┌─ Document text

But both investors aren't fretting a market that doesn't offer too many fat pitches because over the long-term manias of over-exuberance or unnecessary depression always play into the hands of disciplined investors. "The important thing is to not get caught up in emotions -- knowing emotions exist but not getting caught up and being cold, hard and calculating on valuation -- that is the secret," Greenblatt said.

"Most people, including most people in the investment business, don't have the opportunity to take advantage of market opportunities. We get excited when prices are high and we get depressed when prices are low,' said Marks. "I spend most of my time trying to figure out what the temperature of the market today says about investor discipline. Without guessing about the future, I think you can adjust the offensiveness or defensiveness of a portfolio based on what you see in the marketplace."

Right now, Marks is preaching prudence. “People ask me all the time are we in a high yield bond bubble. I say no we are in a bond bubble,” he said. Investors expecting 8%-to-10% returns from public credit are due to be disappointed by the 2%-to-5% returns that more likely in the current environment.

└─
┌─ Information provided

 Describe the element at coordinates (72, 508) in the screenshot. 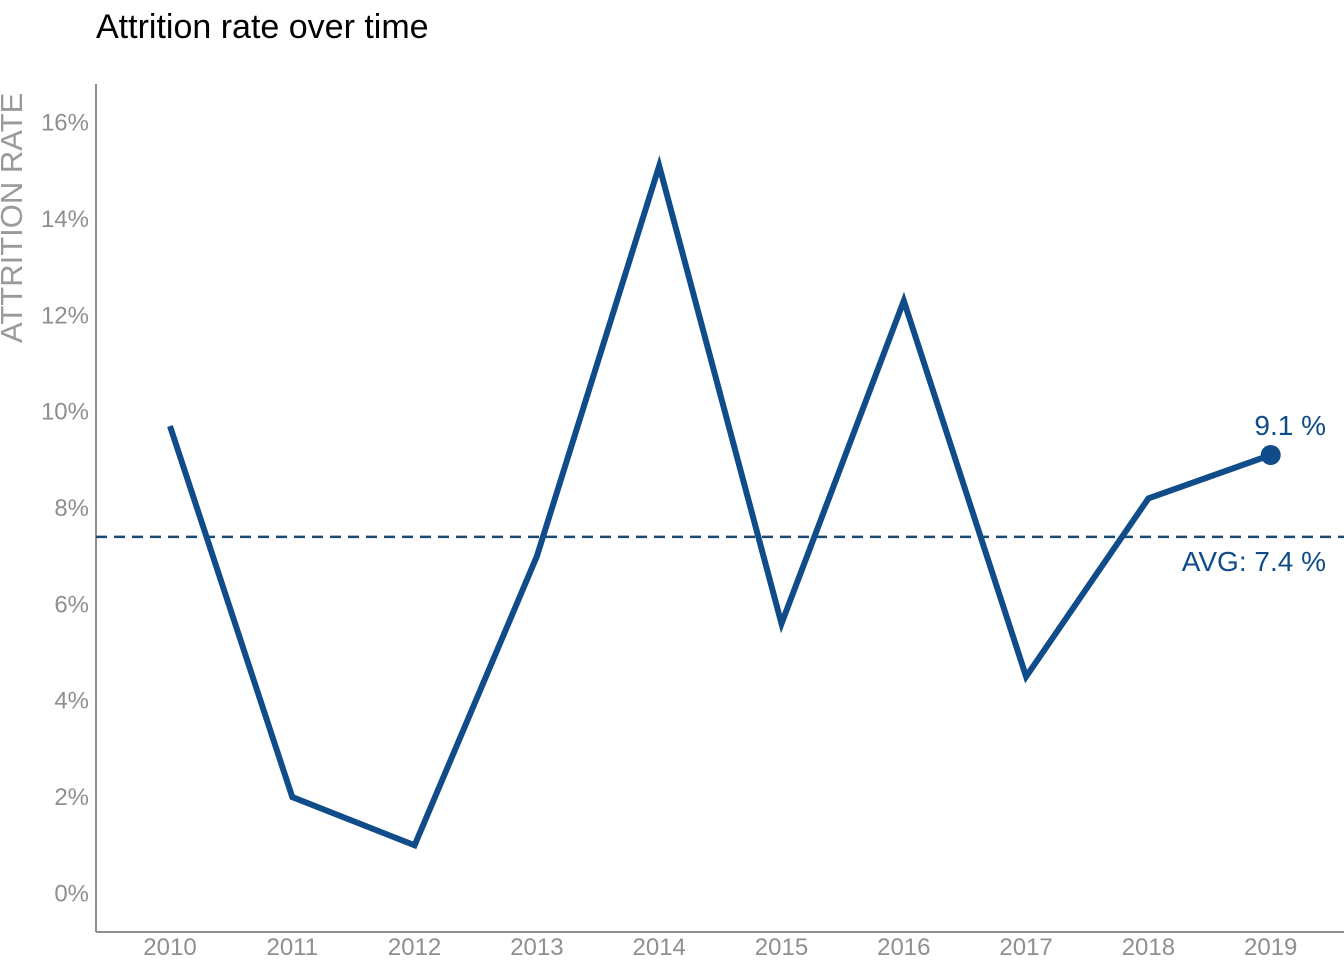

I see `y-tick-label: 8%` at that location.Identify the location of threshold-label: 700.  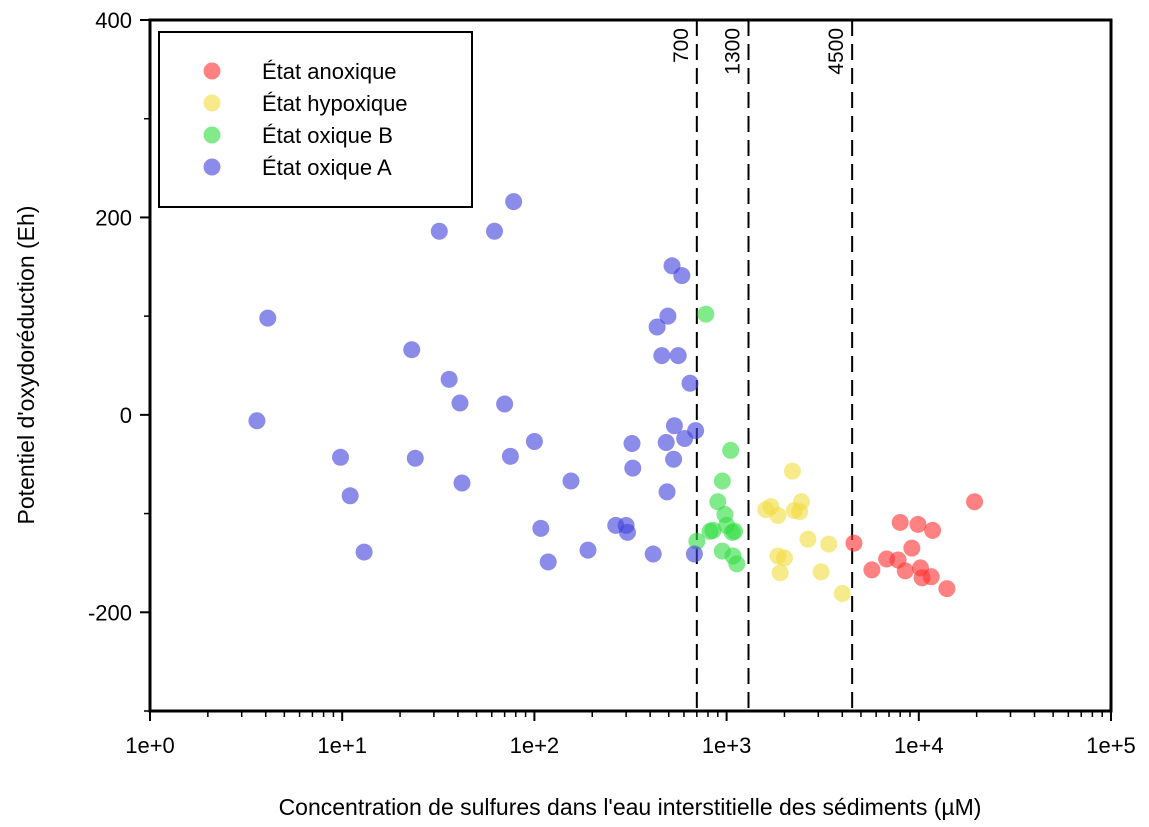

└─

What to work on:
(1) Condense the paragraph of the investing passage that begins "But both investors aren't fretting" into two shorter sentences that keep its main facts.
(2) In the investing passage, start at the words "Right now, Marks" and stop after the words "the current environment.". Reproduce that span word for word.

Answers given:
(1) Both investors are untroubled by a market offering few fat pitches, because over the long term, manias of over-exuberance or unnecessary depression always favor disciplined investors. Greenblatt said the secret is to acknowledge that emotions exist without getting caught up in them, and to remain cold, hard and calculating on valuation.

(2)
Right now, Marks is preaching prudence. “People ask me all the time are we in a high yield bond bubble. I say no we are in a bond bubble,” he said. Investors expecting 8%-to-10% returns from public credit are due to be disappointed by the 2%-to-5% returns that more likely in the current environment.